[Start of Attachment]
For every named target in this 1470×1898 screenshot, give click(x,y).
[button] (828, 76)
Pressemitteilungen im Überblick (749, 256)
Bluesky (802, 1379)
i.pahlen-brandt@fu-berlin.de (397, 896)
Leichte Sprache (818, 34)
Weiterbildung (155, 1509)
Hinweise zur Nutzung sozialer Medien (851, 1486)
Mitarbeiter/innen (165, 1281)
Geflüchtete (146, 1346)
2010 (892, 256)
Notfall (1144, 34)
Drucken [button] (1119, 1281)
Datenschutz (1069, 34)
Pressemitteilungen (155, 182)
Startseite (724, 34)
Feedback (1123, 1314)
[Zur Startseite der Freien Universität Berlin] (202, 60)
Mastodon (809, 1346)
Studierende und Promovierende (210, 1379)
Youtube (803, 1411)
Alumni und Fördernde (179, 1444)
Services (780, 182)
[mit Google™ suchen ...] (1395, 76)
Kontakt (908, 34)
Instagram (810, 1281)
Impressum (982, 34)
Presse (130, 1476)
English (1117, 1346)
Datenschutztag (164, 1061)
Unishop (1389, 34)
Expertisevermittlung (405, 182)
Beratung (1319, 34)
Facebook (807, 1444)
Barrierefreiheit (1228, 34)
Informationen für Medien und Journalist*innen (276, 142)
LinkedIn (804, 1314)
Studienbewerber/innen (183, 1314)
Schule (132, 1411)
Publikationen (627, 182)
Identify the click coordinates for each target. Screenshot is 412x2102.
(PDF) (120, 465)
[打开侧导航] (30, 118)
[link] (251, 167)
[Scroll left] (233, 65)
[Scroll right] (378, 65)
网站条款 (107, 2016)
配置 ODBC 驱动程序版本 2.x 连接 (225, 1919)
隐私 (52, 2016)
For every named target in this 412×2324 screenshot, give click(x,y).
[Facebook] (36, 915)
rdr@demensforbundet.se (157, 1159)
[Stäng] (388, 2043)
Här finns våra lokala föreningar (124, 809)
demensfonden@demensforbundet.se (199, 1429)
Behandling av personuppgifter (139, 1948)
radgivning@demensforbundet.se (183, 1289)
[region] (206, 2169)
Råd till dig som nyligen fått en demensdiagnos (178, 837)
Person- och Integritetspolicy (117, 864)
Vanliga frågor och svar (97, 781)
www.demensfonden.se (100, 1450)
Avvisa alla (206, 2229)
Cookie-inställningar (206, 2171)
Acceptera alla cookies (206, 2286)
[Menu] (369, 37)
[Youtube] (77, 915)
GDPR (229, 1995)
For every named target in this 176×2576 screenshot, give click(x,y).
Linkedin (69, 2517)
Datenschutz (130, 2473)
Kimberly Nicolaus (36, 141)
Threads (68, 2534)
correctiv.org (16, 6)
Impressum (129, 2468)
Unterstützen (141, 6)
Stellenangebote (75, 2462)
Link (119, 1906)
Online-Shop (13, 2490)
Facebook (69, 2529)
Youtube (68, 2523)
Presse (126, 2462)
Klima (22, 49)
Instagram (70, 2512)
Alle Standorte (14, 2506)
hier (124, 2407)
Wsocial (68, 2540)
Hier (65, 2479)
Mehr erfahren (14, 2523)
[End of Attachment]
_ABOUT THIS TASK_
In the listing above, find the line holding "Råd till dig" and the line holding "GDPR (229, 1995)", then output those two lines and every line between them exactly.

_ANSWER BELOW_
Råd till dig som nyligen fått en demensdiagnos (178, 837)
Person- och Integritetspolicy (117, 864)
Vanliga frågor och svar (97, 781)
www.demensfonden.se (100, 1450)
Avvisa alla (206, 2229)
Cookie-inställningar (206, 2171)
Acceptera alla cookies (206, 2286)
[Menu] (369, 37)
[Youtube] (77, 915)
GDPR (229, 1995)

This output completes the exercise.